【小説】ラストモーメント⑨【短編連載】


 

「役(まもる)、生成市(いくなり)のおじいちゃんちに居たの?」


 台所に立つ母は答えない。

「土曜なのに、もう迎えに行くの?」


 少し離れて後ろに立つ統子。


「大学を辞めて帰ってくるから……代わりに役を……」


  その言葉にも反応がなく、統子は表情を陰らせる。


「気が付いてよ……統子も役も日本中にいるの……糸扁(いとひら)から出れば普通の名前だって」


「早くしろ」

 廊下から父が怒鳴り声を上げ、母は溜め息をついてエプロンの結び目を解く。


 統子は自分を見ない父に声を掛けようとし、やめ、黙ったまま台所から出ていこうとする。ふいに父がぽつりと声を漏らす。「二十歳にもならんお前が」


「二十歳になったら何が変わるの? 二人とも、私と急に仲良く出来るの? 私とも、役とも、目を見て話してくれる様になるの?」


 父の隣で立ち止まる統子。


「……統子は神様の名前」 


「だったら私が山糸扁の全てを決める。続いている全てを終わらせる」


 父は平手を上げ、思わず倒れ込む統子。しかし父は躊躇って手を降ろし、背を向ける。そして母に促され、家を出ていく。




 統子はゆっくりと立ち上がる。


 台所の調理台の上に置かれているノートに目が留まる。近付いて確認すると、統子が役の為に書き残していた製菓レシピのミルクセーキの頁。傍らにセットされているミキサー。


 表には軽トラに乗り込み、シートベルトを締める両親。裏庭では【おおむらまもる】【おおむらとうこ】とそれぞれに書かれた青いプラスチックの鉢を並べ、一旦、閉めていた縁側の吐き出し窓に手を置く祖母。 


 統子がノートの上に手を載せた瞬間、カタカタと食器棚が揺れる音がする。 




「維生(いお)くん」

 トーコに髪を撫ぜられながら涙を溜めている維生。


「維生くんは山に登ったりしない?」


「え?」


 トーコの手が僅かに震えている事に気付き、維生は抱きしめる手を緩める。そして視線を落とし、トーコの顔を涙目のまま覗く。


「……登りませんよ? 考古学ならともかく史学科は……多分」「そう」


声までも震えているトーコを緊張しながらも再び抱え込む維生。


「弟がね」
「え?」
「弟が山に登るの」

「……うん」


「毎日の様にね。危ない所ばかりだからやめてほしいのに、私には何も出来ないの。駄目って何度云っても……」

「うん」
   


「家族も仕事も持たなくて、何年も何年も経って、辛うじて民俗学者を名乗ってからは少しは食べていけて」

「え」


 維生の声にトーコがびくっとして隙間から僅かに顔を上げると維生と目が合う。


「トーコさん……何歳だっけ」

「それ訊くの?」


 トーコはそう云った後にくすくす笑う。


 維生はその様子を見て一瞬呆気が取られるが、トーコからゆっくりと身体を離し、安堵して、柔らかい表情を返す。 


(ずっと……) (見たかった顔……してる)


「ごめんね、弟の話ばかりして」


「ううん。

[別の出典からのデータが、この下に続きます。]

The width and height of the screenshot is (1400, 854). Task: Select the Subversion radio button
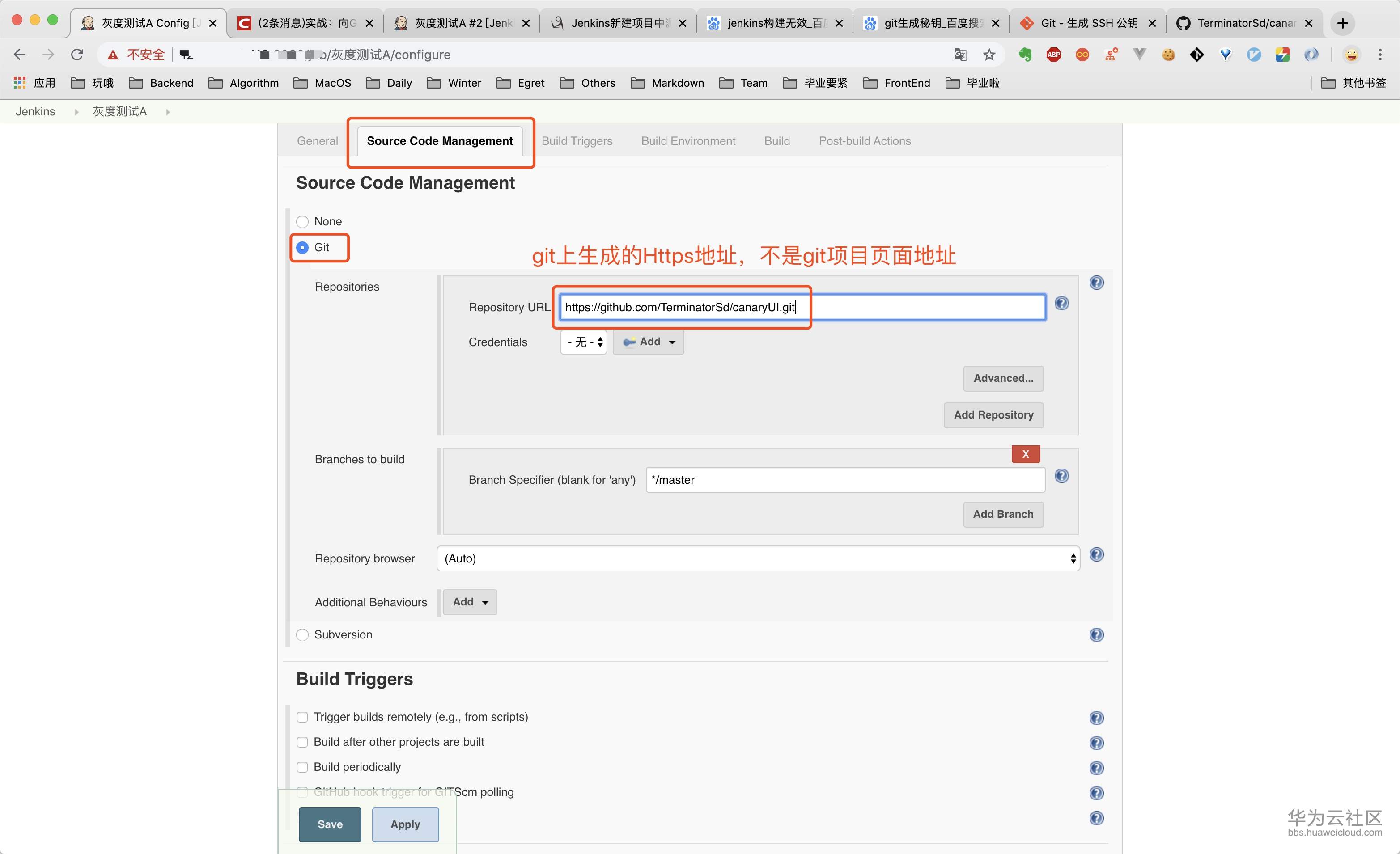(302, 635)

話して?」


「うん。弟ね。
 山から転落して大怪我して。退院した日に包帯を巻いた足で山に登って。もうどうしようもないと思って」


 維生は今度は下からトーコの顔を覗き込んでいる。


「突き落としたの」


「え?」


「誰が誰を」


「私が弟を」


「えええ?」


 トーコがくすくす笑って、切なげに続ける。